Turning now to FIG. 7, shown is system 700 which demonstrates the charged properties of a tetrapod article comprising a pairing moiety 610 can pair to predefined targeted items 730 through various mechanisms. In an aspect a predefined targeting item 730 can he a biological material such as a cell, antigen receptor, biological marker, peptide, protein, or other such biological materials. The pairing moiety 610 can leave the tetrapod article charged, for instance, the functionalizing of a tetrapod article with an amine group can cause the tetrapod to possess a positive charge 710. Furthermore, a targeted item 730 may possess a negative charge 740, which allows a positive charge 710 located on the surface of a tetrapod article to pair to a negative charge of a targeted item 730. In other aspects, the charge of the tetrapod article can be negative and the charge of the targeted item can be positive. In an aspect, pairing moiety 610 can enable a tetrapod article to pair to a targeting item through other (mechanisms other than charge attractions) pairing mechanisms including, but not limited to, magnetic attraction, attractive forces, bonding, mechanical bonding, electrostatic attraction, chemical bonds, covalent bonds, ionic bonds, hydrogen bonds, Van der Waals' forces, lock and key mechanism, and other such mechanisms.

In an aspect, tetrapod articles can also be paired to genetic material.
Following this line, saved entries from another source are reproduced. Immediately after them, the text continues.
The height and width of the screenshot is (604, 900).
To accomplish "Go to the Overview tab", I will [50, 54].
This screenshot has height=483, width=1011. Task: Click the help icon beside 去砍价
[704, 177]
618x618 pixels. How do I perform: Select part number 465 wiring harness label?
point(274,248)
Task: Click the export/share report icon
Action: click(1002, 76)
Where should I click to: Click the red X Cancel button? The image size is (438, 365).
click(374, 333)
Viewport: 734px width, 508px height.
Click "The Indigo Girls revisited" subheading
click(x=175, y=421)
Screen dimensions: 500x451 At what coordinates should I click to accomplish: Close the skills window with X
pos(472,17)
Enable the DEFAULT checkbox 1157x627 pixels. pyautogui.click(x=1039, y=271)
The tetrapod articles are usually modified to become positively charged by surface modifications of the tetrapod article with NH4+ enabling the tetrapod article to bind to negatively charged negative stranded nucleic acid through electrostatic interactions. This allows for selective gene detection of both RNA, DNA, plasmids, and other such genetic materials. In another aspect, the tetrapod articles can target multiple genetic parameters per single assay by adjusting leg 120 length, leg 120 width, or apex 140 size thereby changing the emission property of the nanomaterials upon excitation with UV or blue light. Furthermore, in an aspect, as opposed to spherical nanocrystals, the tetrapod article's adjustable configuration allows it to pair to more genetic material per singular unit of nanoparticle (e.g. a different genetic material can be bound to each leg 120). In another aspect, the tetrapod articles can be grown as inorganic dendrimers whereby the branched inorganic tetrapod articles are capable of increasing both transfection efficiency.
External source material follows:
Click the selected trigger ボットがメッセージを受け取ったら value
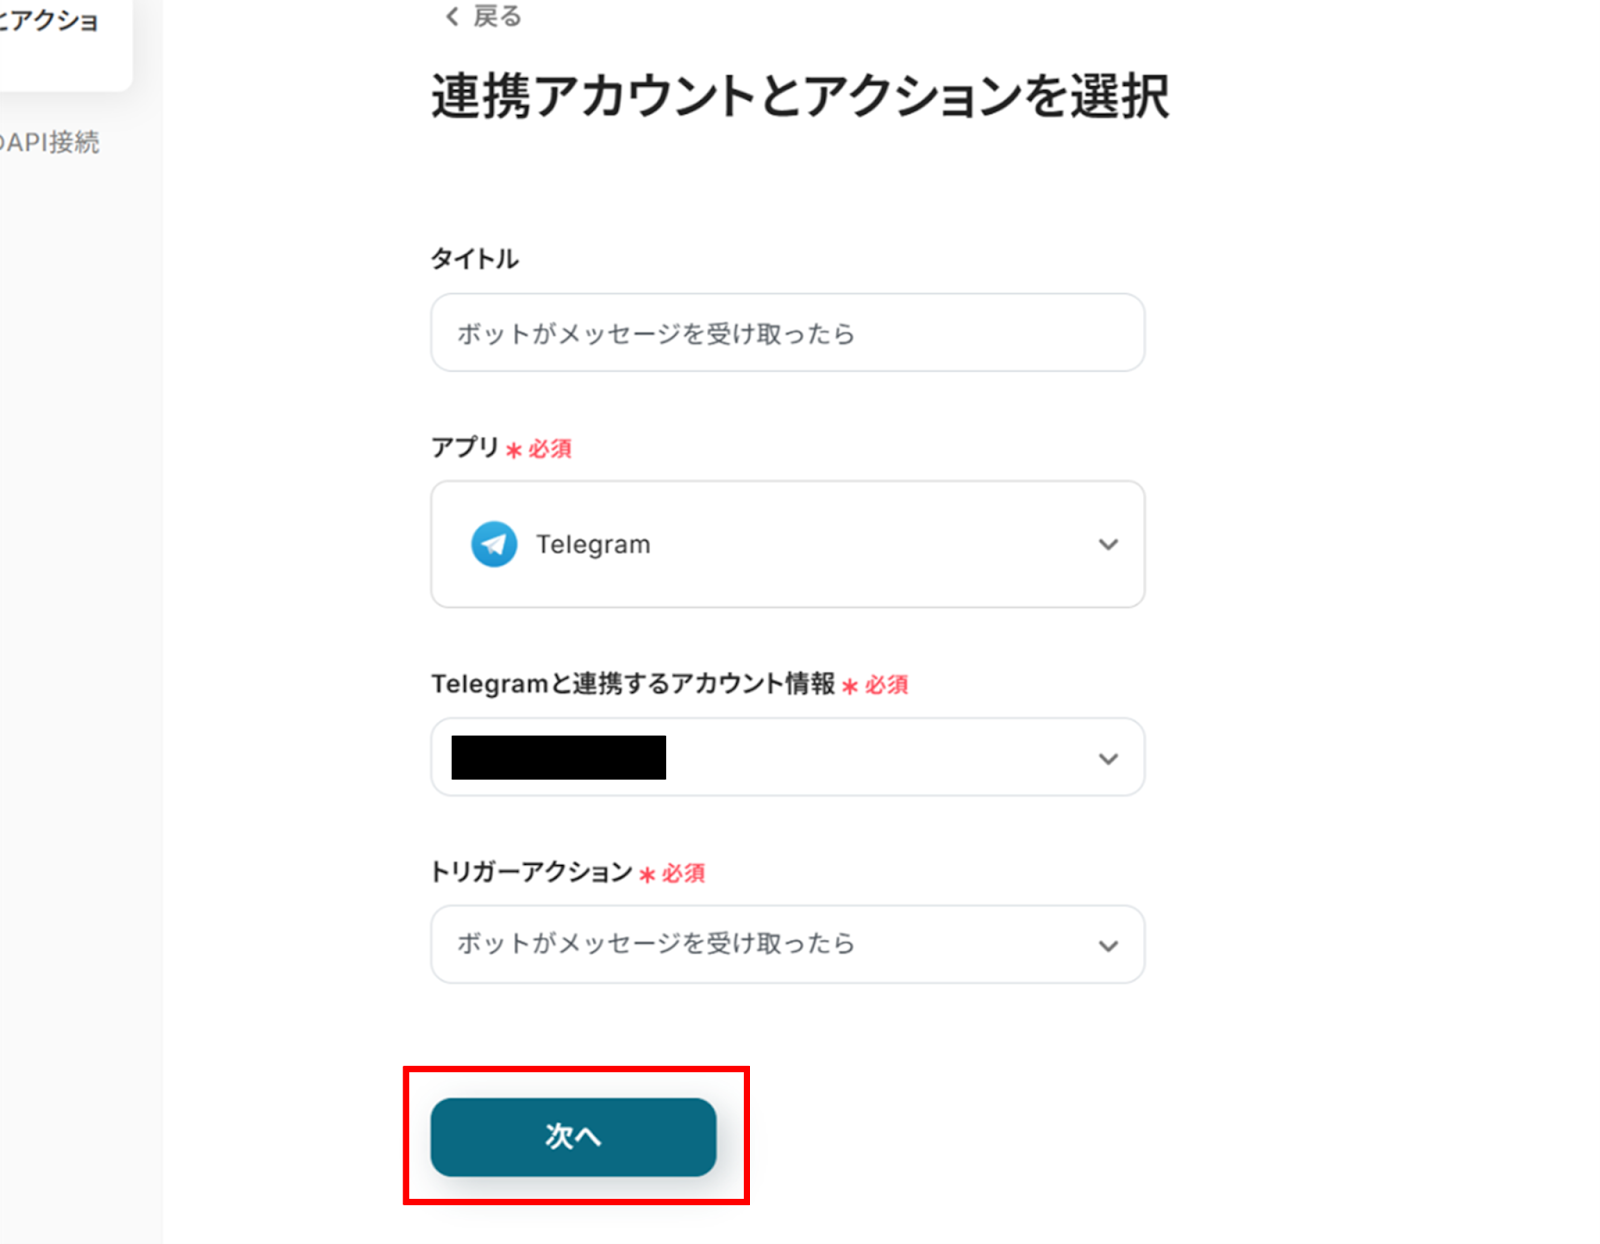Screen dimensions: 1600x1244 point(656,944)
Turning now to FIG. 8, shown is an assay kit 800 comprising; a set of hydrophilic coated tetrapod articles coupled to K pairing moieties that are paired to L predefined targeting items to form a set of tetrapod conjugates that that correspond to M predefined biological parameters and luminesce at respective wavelengths that correspond to the respective predefined target cell types, wherein K, L, and M are integers. In an aspect, hydrophilic coated tetrapod article 810 is a tetrapod article coated with a hydrophilic surface nanomaterial such as amphiphilic ligands or hydrophilic thiol compounds.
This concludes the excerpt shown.